Menara IMR berdiri megah di tengah kota Bingkara, fasadnya memantulkan cahaya senja yang mulai merunduk. Di halaman depan, mobil sedan hitam berhenti dengan tenang, seperti tahu bahwa hari ini bukan tentang bisnis, tapi tentang peran yang akan dimainkan tanpa cinta.

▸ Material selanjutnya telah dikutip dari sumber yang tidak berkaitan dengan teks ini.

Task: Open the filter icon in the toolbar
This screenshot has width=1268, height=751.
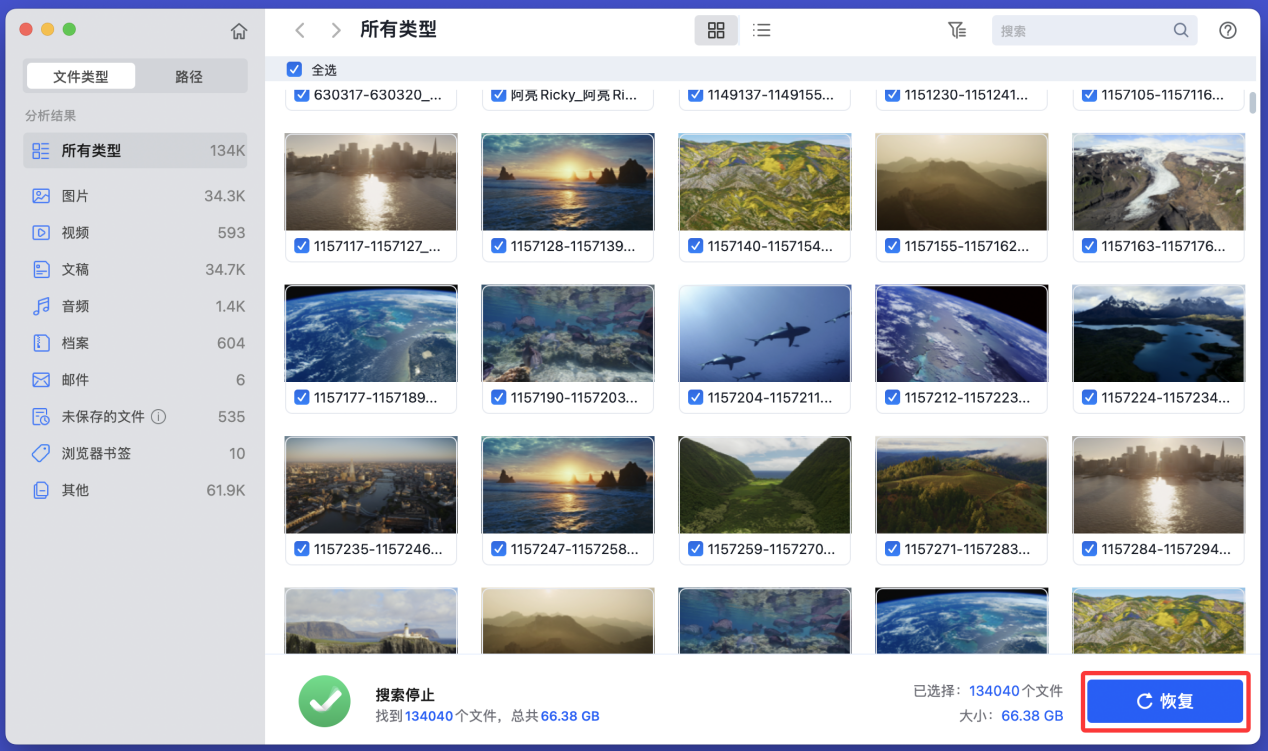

Supir keluar dari mobil, membukakan pintu dengan gerakan yang sudah terlatih. Maulana melangkah keluar, tubuhnya tegak namun menyimpan lelah yang tak terlihat. Di belakangnya, Fira menyusul, langkahnya ringan, senyumnya terlatih.

Ia segera menghampiri Maulana, memeluk lengan pria itu dengan gaya yang manis namun tidak dalam. 
“Mas, aku akan menjadi istri yang baik di depan Ayah dan Ibu mertua.”

Maulana menoleh, suaranya tetap tenang, tidak terguncang oleh harapan yang tidak ia miliki. 
“Kita akan tinggal berdua di sini, hanya ada para pelayan. Tidak ada mertua.”

“Oh.” 
Fira langsung melepaskan pelukannya, seolah cinta itu hanya berlaku jika ada penonton.

“Baguslah, kalau begitu nanti aku mau tidur di kamar sendiri.” 
Ia berjalan masuk, tidak menoleh, tidak menunggu, tidak memperdulikan Maulana yang tetap berdiri di belakangnya.

Maulana mengikuti, langkahnya pelan namun pasti. Ia tahu,  jika Fira ingin tidur sendiri, maka ia tidak akan memaksa. Karena di balik keinginan itu, ada ruang yang bisa ia jaga, ruang di mana sakitnya tidak perlu diketahui, di mana tubuhnya bisa lemah tanpa menjadi tontonan.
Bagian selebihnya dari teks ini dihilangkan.